Aim of the exercise: Could you restate word for word every line of the records below, from the first one to the one holding "Научные исследования в"?

━━━━━ Material provided ━━━━━

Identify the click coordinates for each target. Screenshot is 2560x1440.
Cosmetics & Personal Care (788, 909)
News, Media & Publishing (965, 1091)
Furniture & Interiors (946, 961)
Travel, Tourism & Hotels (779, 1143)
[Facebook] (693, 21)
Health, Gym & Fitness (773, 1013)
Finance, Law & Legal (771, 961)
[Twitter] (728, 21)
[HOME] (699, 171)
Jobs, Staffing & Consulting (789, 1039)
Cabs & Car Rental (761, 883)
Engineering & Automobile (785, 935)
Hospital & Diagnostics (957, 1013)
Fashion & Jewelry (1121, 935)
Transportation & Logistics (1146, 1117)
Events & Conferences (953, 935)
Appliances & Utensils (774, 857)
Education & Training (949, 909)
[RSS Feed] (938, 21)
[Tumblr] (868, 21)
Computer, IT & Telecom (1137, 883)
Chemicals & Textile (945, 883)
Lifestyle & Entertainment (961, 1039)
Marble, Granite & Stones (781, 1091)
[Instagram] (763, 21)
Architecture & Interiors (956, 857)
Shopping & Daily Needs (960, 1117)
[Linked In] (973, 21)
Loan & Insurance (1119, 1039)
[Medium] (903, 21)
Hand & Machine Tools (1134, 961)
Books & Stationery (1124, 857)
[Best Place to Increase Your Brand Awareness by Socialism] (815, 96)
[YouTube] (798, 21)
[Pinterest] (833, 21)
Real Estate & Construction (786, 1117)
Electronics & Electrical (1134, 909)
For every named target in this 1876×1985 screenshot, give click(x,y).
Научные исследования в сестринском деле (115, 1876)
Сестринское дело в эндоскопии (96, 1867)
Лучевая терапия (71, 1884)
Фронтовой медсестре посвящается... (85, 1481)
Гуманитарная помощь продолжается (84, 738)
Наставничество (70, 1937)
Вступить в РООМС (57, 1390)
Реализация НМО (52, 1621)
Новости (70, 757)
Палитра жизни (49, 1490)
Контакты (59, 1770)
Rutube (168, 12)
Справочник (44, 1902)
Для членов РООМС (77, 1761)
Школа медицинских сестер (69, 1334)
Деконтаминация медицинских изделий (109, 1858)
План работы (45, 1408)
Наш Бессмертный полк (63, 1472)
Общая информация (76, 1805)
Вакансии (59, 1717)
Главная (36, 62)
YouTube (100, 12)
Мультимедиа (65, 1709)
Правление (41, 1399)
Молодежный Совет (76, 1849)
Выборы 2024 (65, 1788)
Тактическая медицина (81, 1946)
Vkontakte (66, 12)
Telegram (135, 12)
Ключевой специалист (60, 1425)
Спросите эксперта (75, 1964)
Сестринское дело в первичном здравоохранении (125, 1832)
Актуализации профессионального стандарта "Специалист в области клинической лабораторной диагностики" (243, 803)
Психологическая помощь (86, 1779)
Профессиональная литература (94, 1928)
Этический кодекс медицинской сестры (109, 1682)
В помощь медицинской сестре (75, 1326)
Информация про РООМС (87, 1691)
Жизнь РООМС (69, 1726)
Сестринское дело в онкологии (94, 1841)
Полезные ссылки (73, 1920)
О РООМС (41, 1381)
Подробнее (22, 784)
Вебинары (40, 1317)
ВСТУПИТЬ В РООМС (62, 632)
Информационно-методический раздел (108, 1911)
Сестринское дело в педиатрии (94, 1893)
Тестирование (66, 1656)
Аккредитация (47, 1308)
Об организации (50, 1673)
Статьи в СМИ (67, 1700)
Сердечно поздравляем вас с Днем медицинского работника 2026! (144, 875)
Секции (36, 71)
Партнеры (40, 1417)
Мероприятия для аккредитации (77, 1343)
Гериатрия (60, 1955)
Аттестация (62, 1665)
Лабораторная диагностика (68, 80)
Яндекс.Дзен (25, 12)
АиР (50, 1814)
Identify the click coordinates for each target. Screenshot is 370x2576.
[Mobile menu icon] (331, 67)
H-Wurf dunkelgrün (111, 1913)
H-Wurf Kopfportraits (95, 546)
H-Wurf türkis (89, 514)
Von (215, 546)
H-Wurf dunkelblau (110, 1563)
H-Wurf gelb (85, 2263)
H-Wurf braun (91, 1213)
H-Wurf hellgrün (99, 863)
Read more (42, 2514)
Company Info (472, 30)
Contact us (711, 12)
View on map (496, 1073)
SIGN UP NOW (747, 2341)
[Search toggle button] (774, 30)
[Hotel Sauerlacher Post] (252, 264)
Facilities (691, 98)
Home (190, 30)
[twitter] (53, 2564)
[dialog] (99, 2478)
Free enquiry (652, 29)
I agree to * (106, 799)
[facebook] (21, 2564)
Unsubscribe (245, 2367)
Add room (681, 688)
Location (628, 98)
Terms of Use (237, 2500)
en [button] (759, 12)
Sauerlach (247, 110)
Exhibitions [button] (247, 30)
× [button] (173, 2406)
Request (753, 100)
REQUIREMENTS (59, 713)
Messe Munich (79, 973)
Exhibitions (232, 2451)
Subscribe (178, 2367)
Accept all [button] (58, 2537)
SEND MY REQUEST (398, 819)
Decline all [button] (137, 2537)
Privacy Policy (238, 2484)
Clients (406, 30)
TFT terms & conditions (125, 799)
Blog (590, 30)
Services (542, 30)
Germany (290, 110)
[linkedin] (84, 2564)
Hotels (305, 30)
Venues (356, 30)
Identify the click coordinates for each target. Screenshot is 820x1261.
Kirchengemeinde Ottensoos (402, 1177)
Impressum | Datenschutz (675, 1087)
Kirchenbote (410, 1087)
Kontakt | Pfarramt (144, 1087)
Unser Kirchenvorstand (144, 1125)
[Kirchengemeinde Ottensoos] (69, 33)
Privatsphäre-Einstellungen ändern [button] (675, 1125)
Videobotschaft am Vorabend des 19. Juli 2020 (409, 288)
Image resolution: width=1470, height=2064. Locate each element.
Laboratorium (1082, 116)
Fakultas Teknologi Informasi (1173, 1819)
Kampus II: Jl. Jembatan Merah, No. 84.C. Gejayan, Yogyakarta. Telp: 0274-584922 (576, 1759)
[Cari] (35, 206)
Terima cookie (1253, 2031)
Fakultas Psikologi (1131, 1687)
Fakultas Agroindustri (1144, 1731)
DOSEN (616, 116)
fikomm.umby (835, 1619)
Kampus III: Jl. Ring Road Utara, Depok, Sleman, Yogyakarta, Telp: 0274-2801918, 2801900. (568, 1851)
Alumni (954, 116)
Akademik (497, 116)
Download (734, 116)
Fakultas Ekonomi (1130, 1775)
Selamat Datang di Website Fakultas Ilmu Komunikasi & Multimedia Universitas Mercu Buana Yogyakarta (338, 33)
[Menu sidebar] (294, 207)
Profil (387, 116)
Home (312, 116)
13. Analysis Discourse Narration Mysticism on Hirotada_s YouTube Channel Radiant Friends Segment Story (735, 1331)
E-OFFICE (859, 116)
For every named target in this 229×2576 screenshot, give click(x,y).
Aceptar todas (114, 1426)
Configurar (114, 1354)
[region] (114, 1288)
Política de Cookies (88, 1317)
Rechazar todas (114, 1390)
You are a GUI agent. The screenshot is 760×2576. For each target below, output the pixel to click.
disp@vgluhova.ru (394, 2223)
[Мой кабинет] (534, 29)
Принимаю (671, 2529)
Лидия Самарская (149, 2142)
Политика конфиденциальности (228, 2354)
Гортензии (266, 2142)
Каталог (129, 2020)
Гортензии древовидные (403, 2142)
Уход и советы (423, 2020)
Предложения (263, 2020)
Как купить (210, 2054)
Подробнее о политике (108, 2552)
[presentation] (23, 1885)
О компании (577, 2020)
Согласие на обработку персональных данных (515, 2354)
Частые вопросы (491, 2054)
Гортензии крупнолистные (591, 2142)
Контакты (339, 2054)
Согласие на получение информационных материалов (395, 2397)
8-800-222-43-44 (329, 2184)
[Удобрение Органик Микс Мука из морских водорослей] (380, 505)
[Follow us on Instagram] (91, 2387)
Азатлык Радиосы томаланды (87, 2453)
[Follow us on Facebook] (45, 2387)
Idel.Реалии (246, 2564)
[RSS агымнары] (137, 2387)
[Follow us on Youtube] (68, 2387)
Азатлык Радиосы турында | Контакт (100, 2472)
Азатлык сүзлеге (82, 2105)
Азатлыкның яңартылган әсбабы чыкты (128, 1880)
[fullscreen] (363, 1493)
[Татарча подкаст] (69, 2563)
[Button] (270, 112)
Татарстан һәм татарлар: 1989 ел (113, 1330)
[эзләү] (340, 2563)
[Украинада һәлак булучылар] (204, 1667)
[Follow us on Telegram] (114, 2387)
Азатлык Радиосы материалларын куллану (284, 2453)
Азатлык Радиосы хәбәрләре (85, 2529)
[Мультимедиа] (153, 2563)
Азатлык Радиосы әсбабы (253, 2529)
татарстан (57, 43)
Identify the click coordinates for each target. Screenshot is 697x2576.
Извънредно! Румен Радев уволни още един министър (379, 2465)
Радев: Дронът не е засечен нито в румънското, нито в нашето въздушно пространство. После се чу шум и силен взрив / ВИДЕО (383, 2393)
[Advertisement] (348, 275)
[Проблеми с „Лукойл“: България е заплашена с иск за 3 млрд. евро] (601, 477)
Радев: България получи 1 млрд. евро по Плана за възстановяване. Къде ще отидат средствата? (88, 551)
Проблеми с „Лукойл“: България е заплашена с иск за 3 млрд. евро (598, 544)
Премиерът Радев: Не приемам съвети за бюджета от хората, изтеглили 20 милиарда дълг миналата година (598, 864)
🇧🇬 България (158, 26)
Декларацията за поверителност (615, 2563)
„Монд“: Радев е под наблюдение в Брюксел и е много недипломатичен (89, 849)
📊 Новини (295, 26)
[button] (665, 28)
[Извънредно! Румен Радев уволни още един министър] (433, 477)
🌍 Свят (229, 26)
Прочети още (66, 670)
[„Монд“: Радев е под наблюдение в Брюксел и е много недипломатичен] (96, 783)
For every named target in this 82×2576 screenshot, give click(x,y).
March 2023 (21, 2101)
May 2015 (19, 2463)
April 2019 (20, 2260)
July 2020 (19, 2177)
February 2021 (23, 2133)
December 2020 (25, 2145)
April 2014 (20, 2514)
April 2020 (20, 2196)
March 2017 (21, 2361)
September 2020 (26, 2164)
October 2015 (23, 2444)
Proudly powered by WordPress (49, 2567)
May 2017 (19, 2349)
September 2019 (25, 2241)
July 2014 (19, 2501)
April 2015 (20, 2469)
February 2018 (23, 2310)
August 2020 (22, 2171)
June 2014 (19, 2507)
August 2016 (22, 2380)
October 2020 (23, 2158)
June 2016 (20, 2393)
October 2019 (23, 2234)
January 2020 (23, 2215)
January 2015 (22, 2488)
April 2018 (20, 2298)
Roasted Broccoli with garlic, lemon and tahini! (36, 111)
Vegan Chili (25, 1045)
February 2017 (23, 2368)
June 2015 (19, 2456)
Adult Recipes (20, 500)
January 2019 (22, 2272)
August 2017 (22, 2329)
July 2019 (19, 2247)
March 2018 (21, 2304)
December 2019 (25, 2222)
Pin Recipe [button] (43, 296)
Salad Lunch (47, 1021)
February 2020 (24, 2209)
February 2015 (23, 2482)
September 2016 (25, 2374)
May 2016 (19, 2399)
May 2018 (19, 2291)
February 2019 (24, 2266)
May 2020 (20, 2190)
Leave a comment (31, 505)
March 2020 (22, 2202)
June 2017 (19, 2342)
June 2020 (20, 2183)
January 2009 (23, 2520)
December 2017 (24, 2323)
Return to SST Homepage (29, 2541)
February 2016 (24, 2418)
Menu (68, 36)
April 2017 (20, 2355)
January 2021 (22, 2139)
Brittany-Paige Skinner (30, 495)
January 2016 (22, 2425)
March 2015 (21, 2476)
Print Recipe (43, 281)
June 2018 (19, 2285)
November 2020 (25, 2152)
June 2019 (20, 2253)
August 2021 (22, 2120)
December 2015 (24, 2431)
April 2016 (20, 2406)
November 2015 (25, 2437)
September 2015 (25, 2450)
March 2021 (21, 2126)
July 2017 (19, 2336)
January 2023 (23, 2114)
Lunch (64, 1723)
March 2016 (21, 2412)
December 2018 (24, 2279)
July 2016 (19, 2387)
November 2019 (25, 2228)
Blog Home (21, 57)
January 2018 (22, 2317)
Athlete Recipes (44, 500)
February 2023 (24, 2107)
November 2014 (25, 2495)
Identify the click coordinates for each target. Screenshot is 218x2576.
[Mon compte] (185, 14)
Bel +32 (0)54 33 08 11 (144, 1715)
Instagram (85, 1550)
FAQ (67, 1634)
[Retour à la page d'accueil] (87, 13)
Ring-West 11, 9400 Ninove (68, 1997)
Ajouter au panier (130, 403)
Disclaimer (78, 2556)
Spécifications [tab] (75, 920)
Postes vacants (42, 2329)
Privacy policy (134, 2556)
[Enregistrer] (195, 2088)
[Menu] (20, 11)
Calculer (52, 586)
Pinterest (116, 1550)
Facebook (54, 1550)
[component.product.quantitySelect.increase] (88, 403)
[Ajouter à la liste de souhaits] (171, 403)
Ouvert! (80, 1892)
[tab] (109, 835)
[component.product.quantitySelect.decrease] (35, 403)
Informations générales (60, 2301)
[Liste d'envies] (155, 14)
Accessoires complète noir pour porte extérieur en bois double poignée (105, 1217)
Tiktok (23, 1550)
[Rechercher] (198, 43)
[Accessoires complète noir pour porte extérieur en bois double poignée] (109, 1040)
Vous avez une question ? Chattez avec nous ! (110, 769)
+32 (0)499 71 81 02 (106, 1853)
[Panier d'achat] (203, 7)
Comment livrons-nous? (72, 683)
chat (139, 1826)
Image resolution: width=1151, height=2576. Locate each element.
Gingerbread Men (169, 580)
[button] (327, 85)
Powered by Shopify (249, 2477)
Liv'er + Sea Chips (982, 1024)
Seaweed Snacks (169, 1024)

━━━━━

Answer for the task:
Identify the click coordinates for each target. Screenshot is 2560x1440.
Cosmetics & Personal Care (788, 909)
News, Media & Publishing (965, 1091)
Furniture & Interiors (946, 961)
Travel, Tourism & Hotels (779, 1143)
[Facebook] (693, 21)
Health, Gym & Fitness (773, 1013)
Finance, Law & Legal (771, 961)
[Twitter] (728, 21)
[HOME] (699, 171)
Jobs, Staffing & Consulting (789, 1039)
Cabs & Car Rental (761, 883)
Engineering & Automobile (785, 935)
Hospital & Diagnostics (957, 1013)
Fashion & Jewelry (1121, 935)
Transportation & Logistics (1146, 1117)
Events & Conferences (953, 935)
Appliances & Utensils (774, 857)
Education & Training (949, 909)
[RSS Feed] (938, 21)
[Tumblr] (868, 21)
Computer, IT & Telecom (1137, 883)
Chemicals & Textile (945, 883)
Lifestyle & Entertainment (961, 1039)
Marble, Granite & Stones (781, 1091)
[Instagram] (763, 21)
Architecture & Interiors (956, 857)
Shopping & Daily Needs (960, 1117)
[Linked In] (973, 21)
Loan & Insurance (1119, 1039)
[Medium] (903, 21)
Hand & Machine Tools (1134, 961)
Books & Stationery (1124, 857)
[Best Place to Increase Your Brand Awareness by Socialism] (815, 96)
[YouTube] (798, 21)
[Pinterest] (833, 21)
Real Estate & Construction (786, 1117)
Electronics & Electrical (1134, 909)
For every named target in this 1876×1985 screenshot, give click(x,y).
Научные исследования в сестринском деле (115, 1876)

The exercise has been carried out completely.